[[ Records to process open ]]
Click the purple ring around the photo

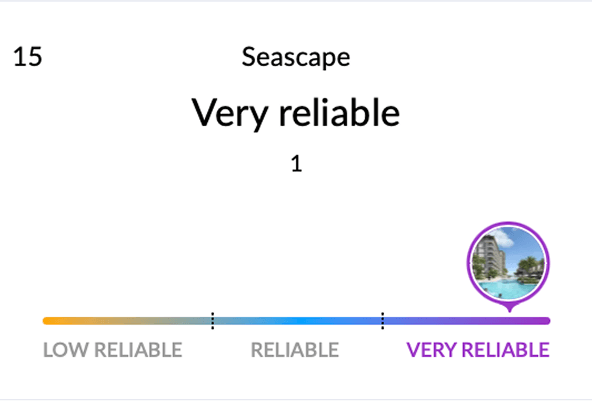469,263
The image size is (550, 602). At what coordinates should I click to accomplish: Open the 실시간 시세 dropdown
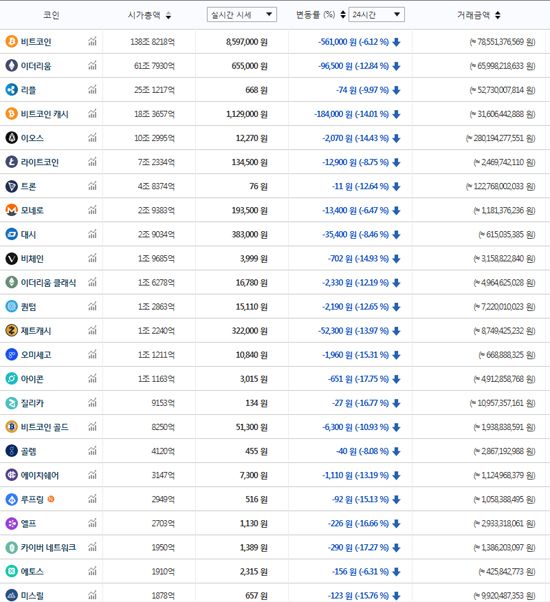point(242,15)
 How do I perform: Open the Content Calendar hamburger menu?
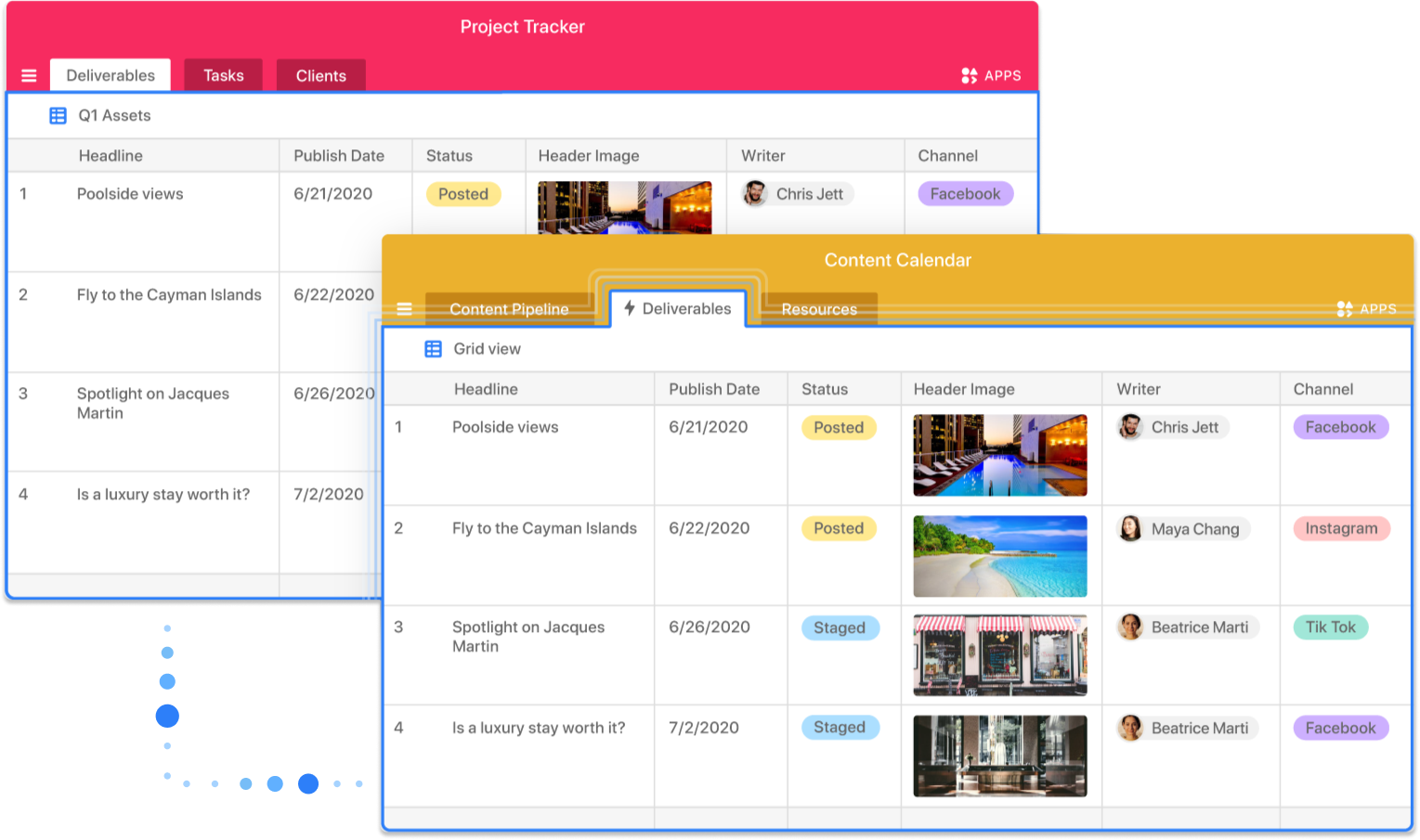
[[ Records to process closed ]]
What is needed
Once the pictures are set aside, output the whole listing exactly.

Response area
Click the purple ring around the photo

469,263
The image size is (550, 602). At what coordinates should I click to accomplish: Open the 실시간 시세 dropdown
point(242,15)
 How do I perform: Open the Content Calendar hamburger menu?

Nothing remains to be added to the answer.